Class RecursiveParserWrapper

  • All Implemented Interfaces:
    Serializable, Parser

    public class RecursiveParserWrapper
    extends ParserDecorator
    This is a helper class that wraps a parser in a recursive handler. It takes care of setting the embedded parser in the ParseContext and handling the embedded path calculations.

    After parsing a document, call getMetadata() to retrieve a list of Metadata objects, one for each embedded resource. The first item in the list will contain the Metadata for the outer container file.

    Content can also be extracted and stored in the TIKA_CONTENT field of a Metadata object.

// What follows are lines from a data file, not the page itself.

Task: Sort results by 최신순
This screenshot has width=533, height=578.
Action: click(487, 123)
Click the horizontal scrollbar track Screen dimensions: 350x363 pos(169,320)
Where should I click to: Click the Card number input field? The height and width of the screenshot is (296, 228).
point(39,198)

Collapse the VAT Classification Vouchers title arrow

Select the type of content to be stored at initialization.

    If a WriteLimitReachedException is encountered, the wrapper will stop processing the current resource, and it will not process any of the child resources for the given resource. However, it will try to parse as much as it can. If a WLRE is reached in the parent document, no child resources will be parsed.

    The implementation is based on Jukka's RecursiveMetadataParser and Nick's additions. See: RecursiveMetadataParser.

    Note that this wrapper holds all data in memory and is not appropriate for files with content too large to be held in memory.

    Note, too, that this wrapper is not thread safe because it stores state. The client must initialize a new wrapper for each thread, and the client is responsible for calling reset() after each parse.

    The unit tests for this class are in the tika-parsers module.

    See Also:
    Serialized Form